Neural networks are a class of simple, yet effective, computing systems with a diverse range of applications. These systems comprise large numbers of small, efficient computational units which are organized to form large, interconnected networks capable of carrying out complex calculations. These pages provide an overview of a collection of core concepts for neural network design as well as a brief introduction to the optimization procedures used to train these networks.

Additional resources are available on the Stanford CS231n course website and in the freely available book Deep Learning by Goodfellow, Bengio, and Courville.

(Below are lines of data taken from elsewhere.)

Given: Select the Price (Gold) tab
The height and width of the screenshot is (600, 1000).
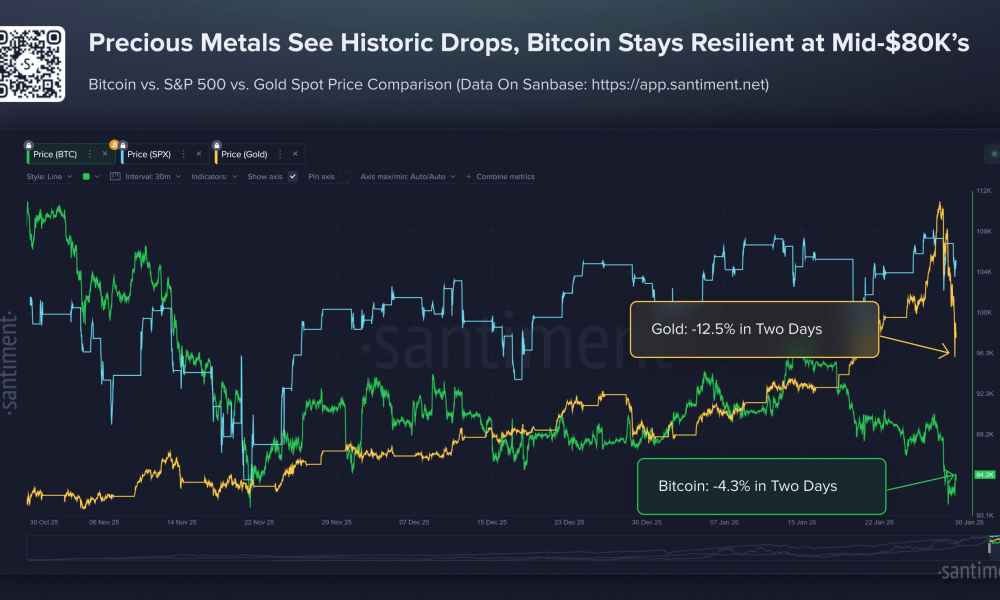Looking at the screenshot, I should click(x=244, y=153).
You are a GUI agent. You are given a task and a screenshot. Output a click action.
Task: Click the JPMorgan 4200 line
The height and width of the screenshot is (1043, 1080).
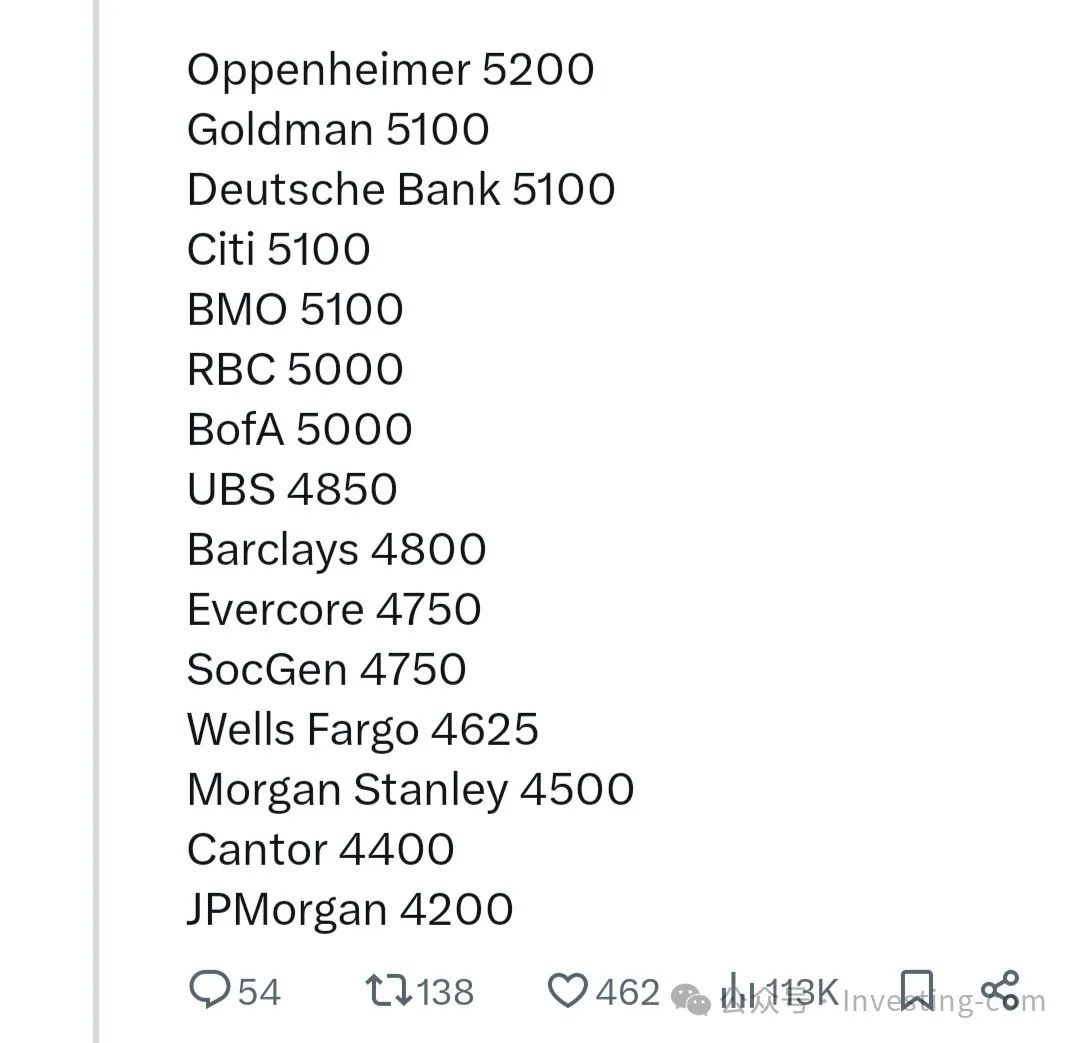pos(350,910)
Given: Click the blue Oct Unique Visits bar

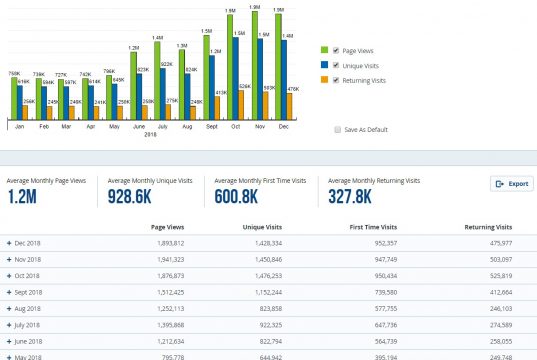Looking at the screenshot, I should [236, 78].

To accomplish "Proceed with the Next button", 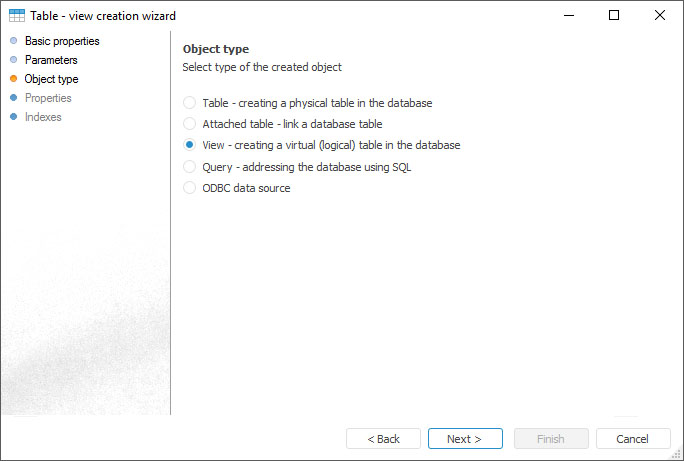I will [465, 439].
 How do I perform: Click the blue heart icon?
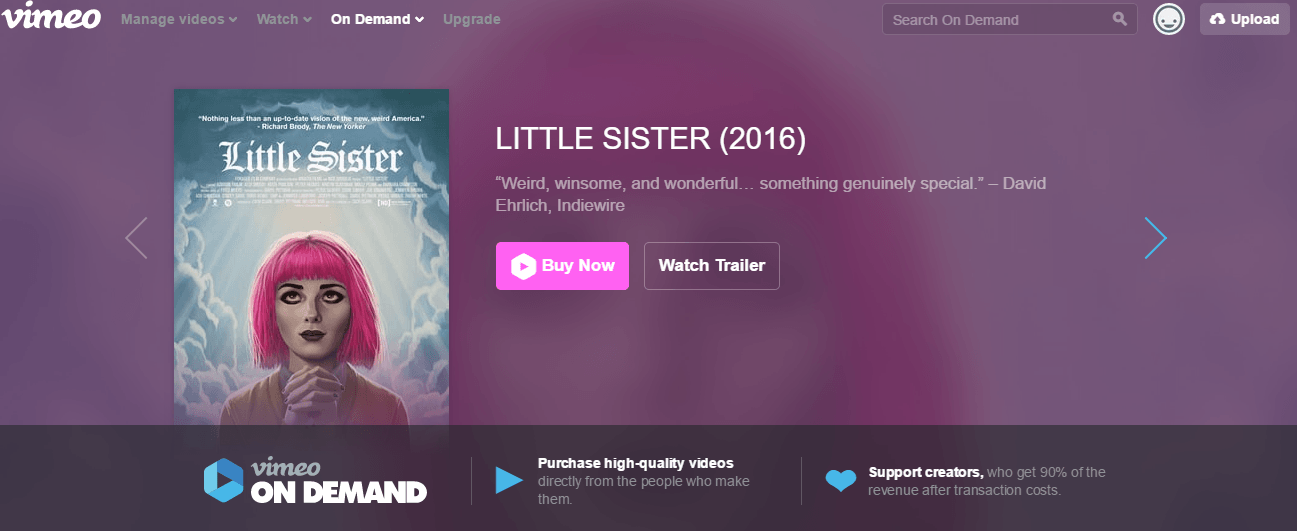[840, 481]
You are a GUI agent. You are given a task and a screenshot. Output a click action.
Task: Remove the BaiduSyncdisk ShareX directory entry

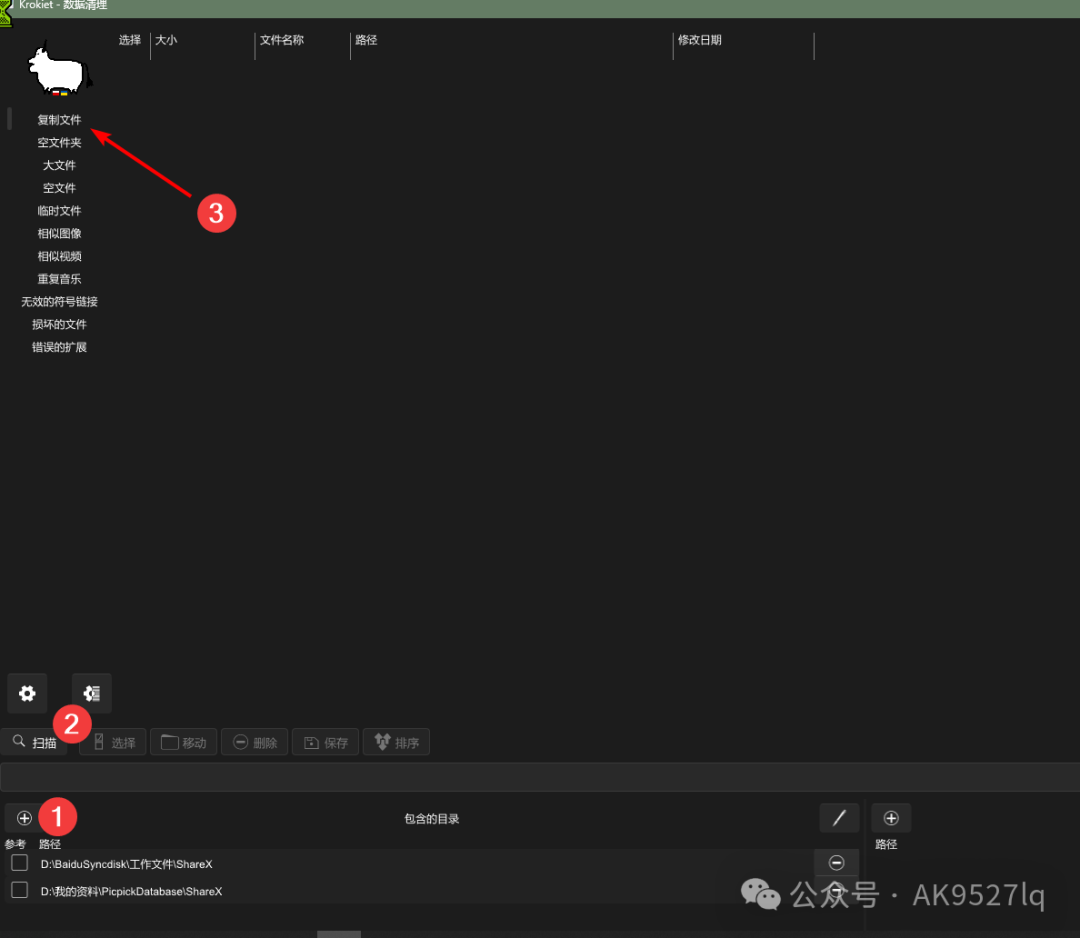tap(836, 862)
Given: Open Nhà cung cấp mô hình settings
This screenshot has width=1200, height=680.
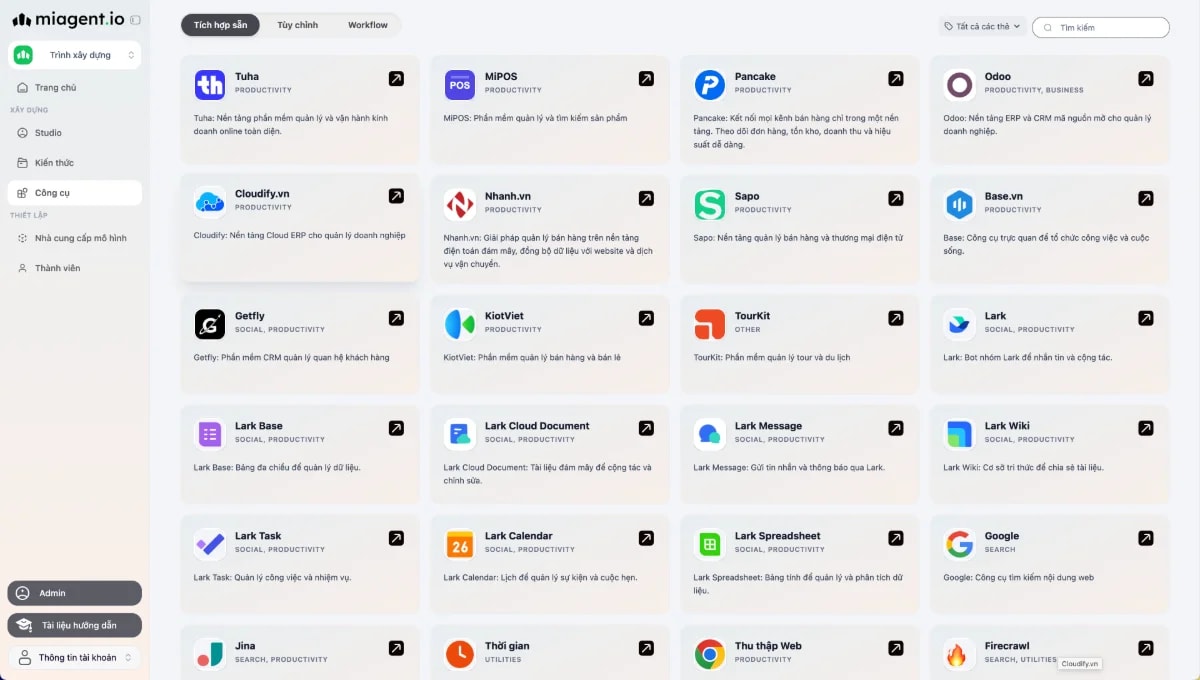Looking at the screenshot, I should click(x=74, y=239).
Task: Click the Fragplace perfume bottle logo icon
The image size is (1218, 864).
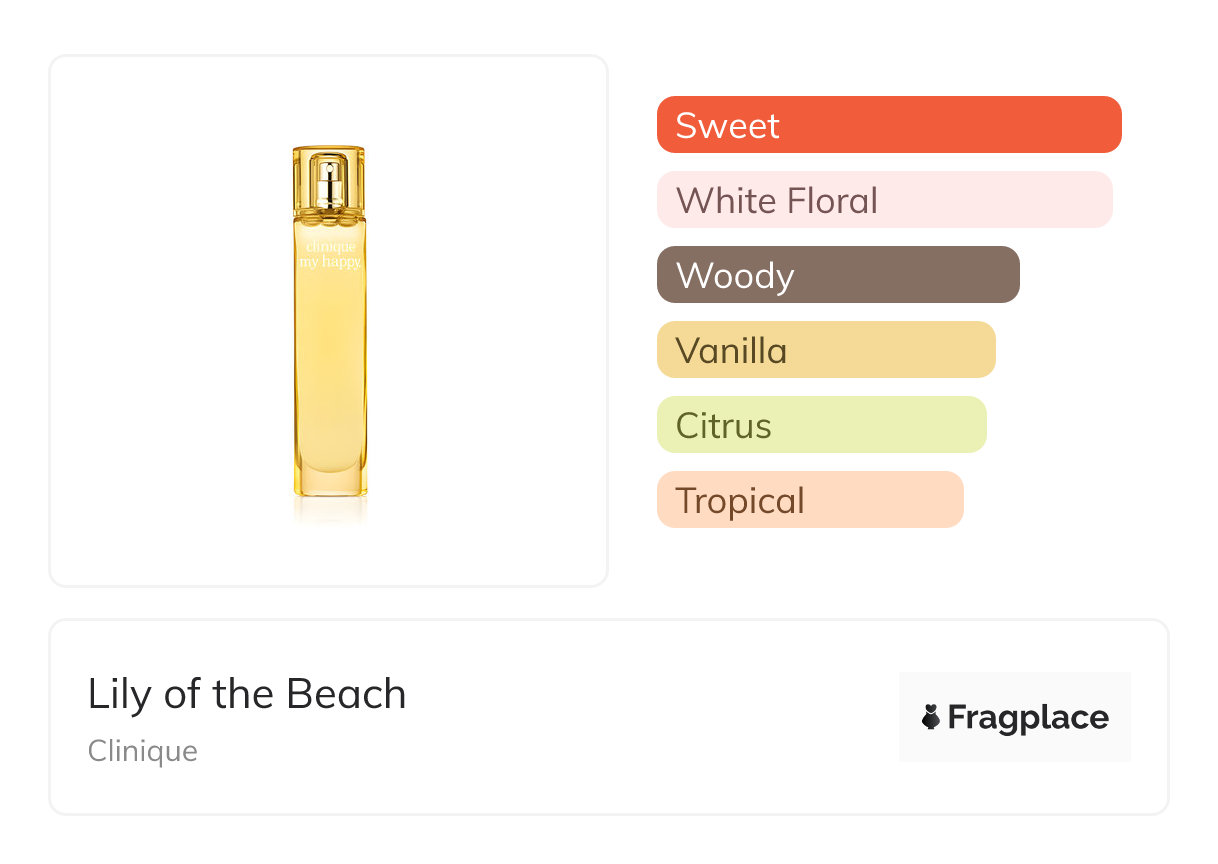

The fundamental building block of feedforward neural networks is the *fully-connected neuron* illustrated below:

Diagram modified from Stack Exchange post answered by Gonzalo Medina.

In particular, the output is defined by the formula
\[ y \, = \, f\left(\sum\nolimits_j w_{j} \, x_j \, + \, b \right) \]
where \(w_{j}\) denote the network *weights*, \(\,b\) denotes a *bias term*, and \(f\) denotes a specified *activation function*. A natural extension of this simple model is attained by combining multiple neurons to form a so-called *hidden layer:*

Diagram modified from Stack Exchange post answered by Gonzalo Medina.

The hidden layer values are then given by: \[ y_i \, = \, f\left(\sum\nolimits_j w_{i,j} \, x_j \, + \, b_i \right) \] and the final output is given by: \[ z \, = \, f\left(\sum\nolimits_k w^{(z)}_{k} \, y_k \, + \, b^{(z)} \right) \]

Using matrix notation this can be expressed more concisely via: \[ {\bf{y}} \, \, = \, \, f\left( W \, {\bf{x}} \, + \, {\bf{b}}\right)\] \[ z \, \, = \, \, f\left( W^{(z)} \, {\bf{y}} \, + \, b^{(z)} \right) \]

More generally, we can construct a network architecture with multiple hidden layers and a multi-dimensional output:

In this case we can again express the underlying mathematical equations concisely using matrix notation: \[ {\bf{y}}^{(1)} \, \, = \, \, f\left( W^{(1)} \, {\bf{x}} \, + \, {\bf{b}}^{(1)}\right) \] \[ {\bf{y}}^{(2)} \, \, = \, \, f\left(W^{(2)} \, {\bf{y}}^{(1)} \, + \, {\bf{b}}^{(2)}\right)\] \[ {\bf{z}} \, \, = \, \, f\left(W^{(z)} \, {\bf{y}}^{(2)} \, + \, {\bf{b}}^{(z)}\right) \]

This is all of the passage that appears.